Re: Feedback on the proposal to change U+FFFD generation when decoding ill-formed UTF-8

From: Markus Scherer via Unicode <unicode_at_unicode.org>
Date: Sat, 3 Jun 2017 21:09:01 -0700

On Wed, May 31, 2017 at 5:12 AM, Henri Sivonen <hsivonen_at_hsivonen.fi> wrote:

> On Sun, May 21, 2017 at 7:37 PM, Mark Davis ☕️ via Unicode
> <unicode_at_unicode.org> wrote:
> > There is plenty of time for public comment, since it was targeted at
> Unicode
> > 11, the release for about a year from now, not Unicode 10, due this year.
> > When the UTC "approves a change", that change is subject to comment, and
> the
> > UTC can always reverse or modify its approval up until the meeting before
> > release date. So there are ca. 9 months in which to comment.
>
> What should I read to learn how to formulate an appeal correctly?
>

I suggest you submit a write-up via http://www.unicode.org/reporting.html

and make the case there that you think the UTC should retract

http://www.unicode.org/L2/L2017/17103.htm#151-C19

*B.13.3.3 Illegal UTF-8 [Scherer, L2/17-168
<http://www.unicode.org/cgi-bin/GetMatchingDocs.pl?L2/17-168>*]

*[151-C19 <http://www.unicode.org/cgi-bin/GetL2Ref.pl?151-C19>]
Consensus:* Modify
the section on "Best Practices for Using FFFD" in section "3.9 Encoding
Forms" of TUS per the recommendation in L2/17-168
<http://www.unicode.org/cgi-bin/GetMatchingDocs.pl?L2/17-168>, for Unicode
version 11.0.

Does it matter if a proposal/appeal is submitted as a non-member
> implementor person, as an individual person member or as a liaison
> member?

The reporting.html form exists for gathering feedback from the public. The
UTC regularly reviews and considers such feedback in its quarterly meetings.

Also, since Chromium/Blink/v8 are using ICU, I suggest you submit an ICU
ticket via http://bugs.icu-project.org/trac/newticket

and make the case there, too, that you think (assuming you do) that ICU
should change its handling of illegal UTF-8 sequences.
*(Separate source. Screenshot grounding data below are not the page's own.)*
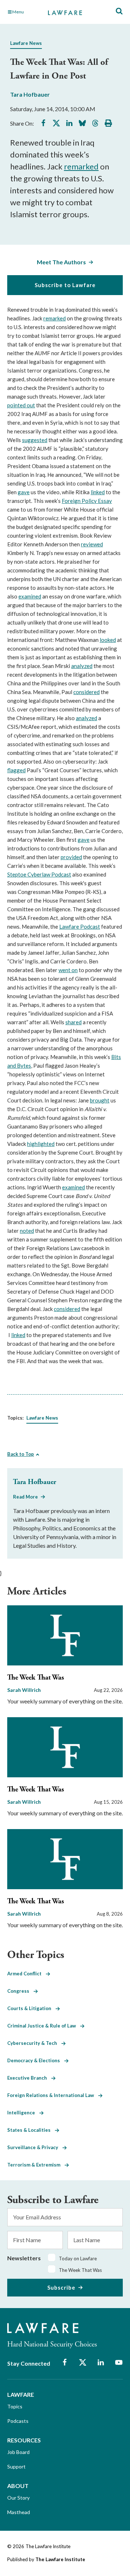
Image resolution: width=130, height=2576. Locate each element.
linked (98, 492)
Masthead (18, 2512)
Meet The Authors (61, 262)
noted (27, 1230)
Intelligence (23, 2112)
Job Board (18, 2452)
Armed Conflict (26, 1973)
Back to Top (20, 1454)
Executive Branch (29, 2078)
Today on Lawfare (78, 2258)
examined (29, 596)
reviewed (92, 544)
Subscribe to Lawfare (65, 285)
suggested (34, 440)
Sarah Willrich (24, 1690)
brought (99, 1100)
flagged (16, 770)
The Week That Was (35, 1677)
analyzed (81, 666)
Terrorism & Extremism (36, 2165)
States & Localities (31, 2130)
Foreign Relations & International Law (52, 2095)
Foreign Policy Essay (87, 500)
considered (86, 692)
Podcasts (18, 2421)
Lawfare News (26, 43)
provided (71, 857)
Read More (25, 1497)
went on (68, 970)
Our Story (18, 2498)
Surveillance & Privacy (34, 2147)
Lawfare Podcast (79, 926)
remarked (81, 166)
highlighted (41, 1143)
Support (16, 2466)
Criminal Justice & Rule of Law (43, 2026)
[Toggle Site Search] (119, 11)
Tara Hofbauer (30, 94)
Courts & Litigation (31, 2008)
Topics (14, 2406)
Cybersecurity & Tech (34, 2043)
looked (108, 639)
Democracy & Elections (35, 2060)
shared (73, 1022)
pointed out (21, 405)
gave (24, 492)
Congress (20, 1991)
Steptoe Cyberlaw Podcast (39, 874)
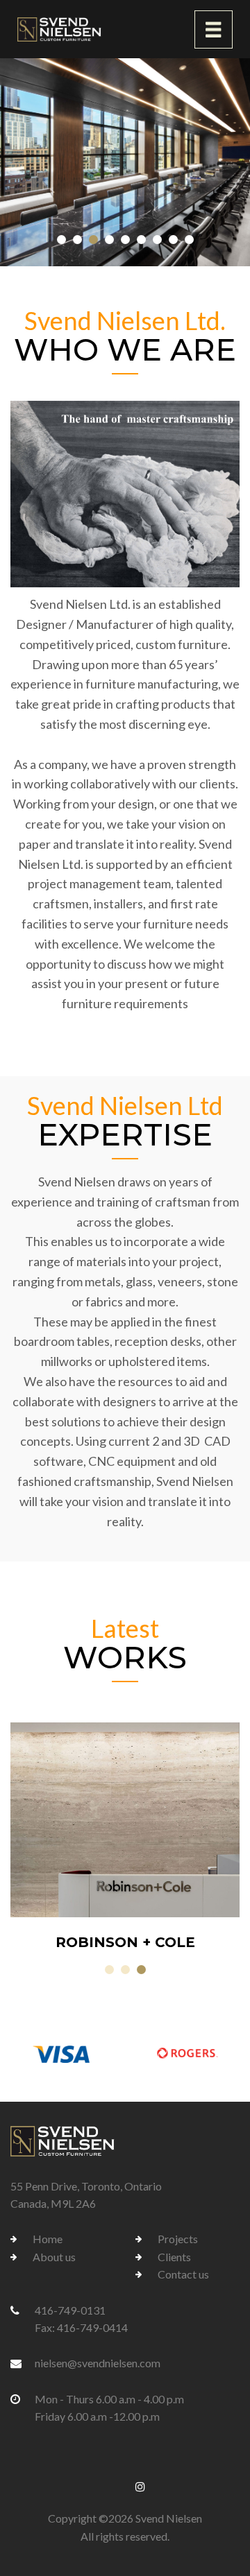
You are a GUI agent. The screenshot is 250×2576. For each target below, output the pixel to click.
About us (54, 2256)
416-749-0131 (70, 2310)
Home (47, 2238)
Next (221, 1838)
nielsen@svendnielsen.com (97, 2362)
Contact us (183, 2274)
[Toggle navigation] (213, 29)
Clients (174, 2256)
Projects (178, 2238)
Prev (28, 1838)
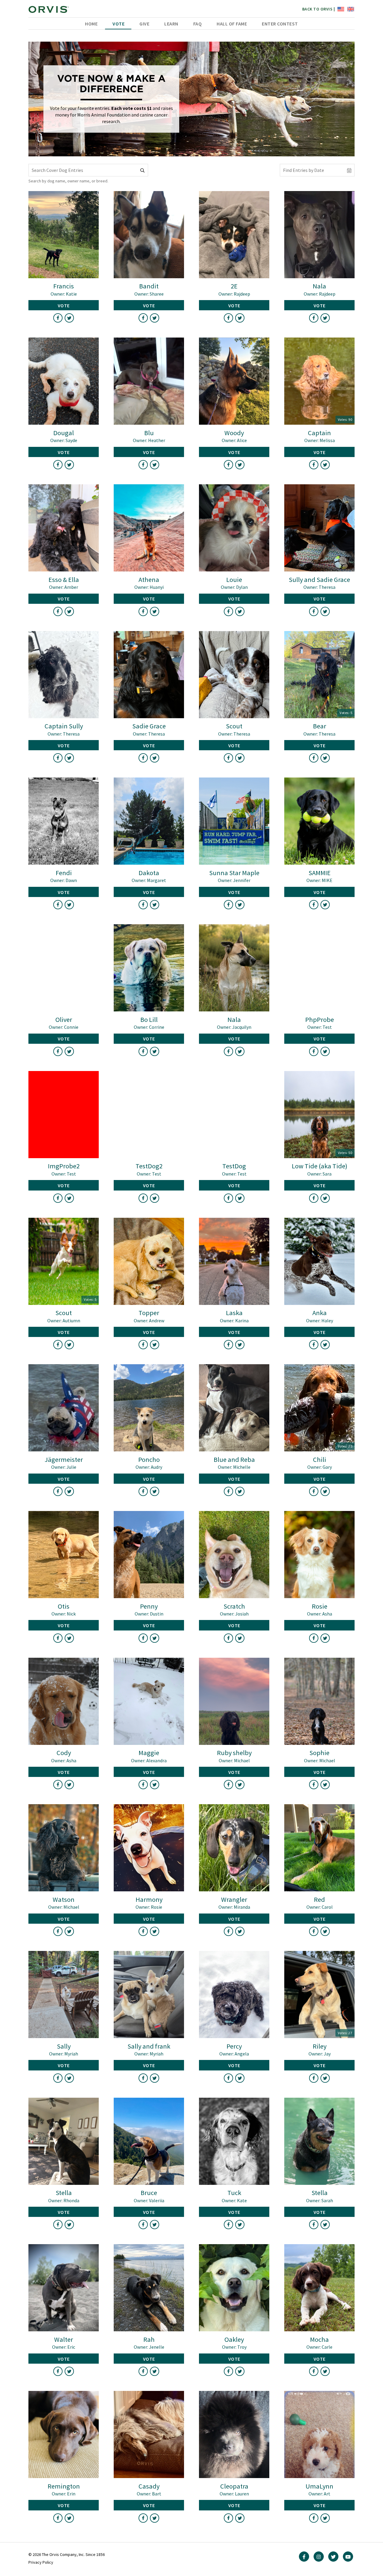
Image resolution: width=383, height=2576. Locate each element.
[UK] (350, 9)
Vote (118, 24)
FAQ (197, 24)
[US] (340, 9)
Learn (171, 24)
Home (91, 24)
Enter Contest (280, 24)
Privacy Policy (40, 2562)
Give (144, 24)
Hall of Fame (232, 24)
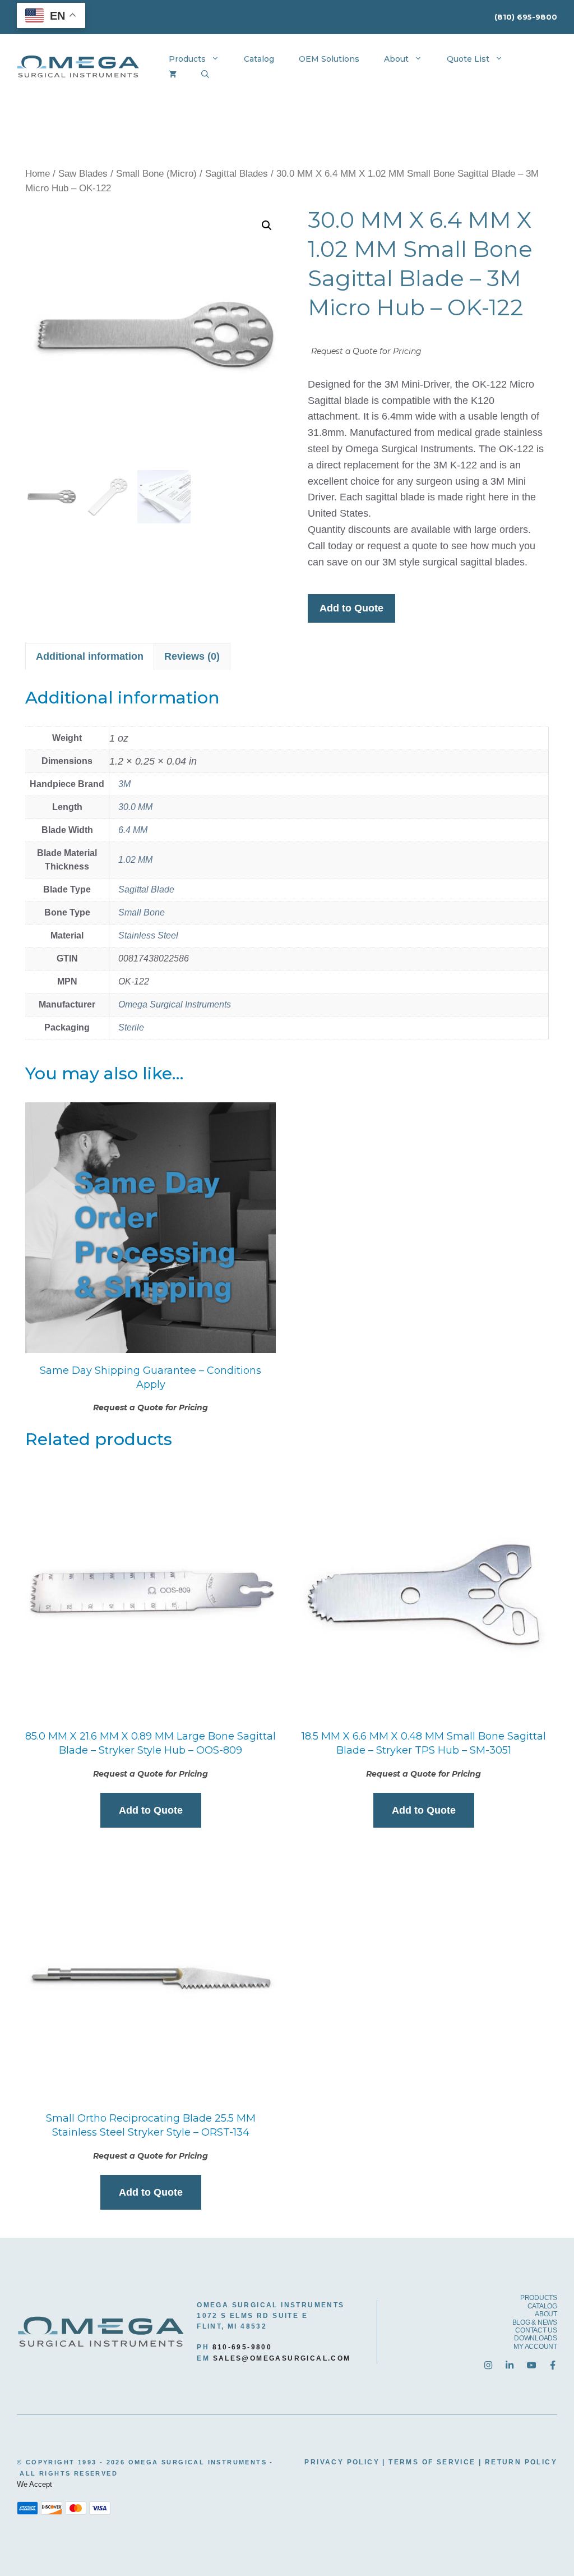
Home (37, 173)
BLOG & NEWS (534, 2322)
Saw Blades (83, 173)
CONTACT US (536, 2330)
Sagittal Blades (236, 173)
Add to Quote (351, 608)
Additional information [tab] (90, 656)
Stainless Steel (148, 935)
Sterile (131, 1027)
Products (187, 59)
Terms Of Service (431, 2462)
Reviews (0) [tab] (192, 656)
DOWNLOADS (535, 2338)
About (396, 59)
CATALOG (542, 2306)
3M (124, 784)
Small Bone (141, 912)
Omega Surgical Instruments (174, 1004)
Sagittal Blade (146, 889)
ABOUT (546, 2314)
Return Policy (521, 2462)
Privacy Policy (341, 2462)
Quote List (468, 59)
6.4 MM (132, 830)
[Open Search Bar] (205, 74)
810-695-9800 (242, 2347)
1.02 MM (135, 859)
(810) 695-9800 (525, 16)
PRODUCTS (538, 2298)
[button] (267, 225)
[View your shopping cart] (172, 74)
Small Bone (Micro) (156, 173)
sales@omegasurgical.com (282, 2358)
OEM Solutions (329, 59)
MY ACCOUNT (535, 2346)
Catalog (259, 59)
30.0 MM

> If people really believed that the guidelines in that section should have
> > been conformance clauses, they should have proposed that at some point.
>
> It seems to me that this thread does not support the conclusion that
> the Unicode Standard's expression of preference for the number of
> REPLACEMENT CHARACTERs should be made into a conformance requirement
> in the Unicode Standard. This thread could be taken to support a
> conclusion that the Unicode Standard should not express any preference
> beyond "at least one and at most as many as there were bytes".
>

Given the discussion and controversy here, in my opinion, the standard
should probably tone down the "best practice" and "recommendation" language.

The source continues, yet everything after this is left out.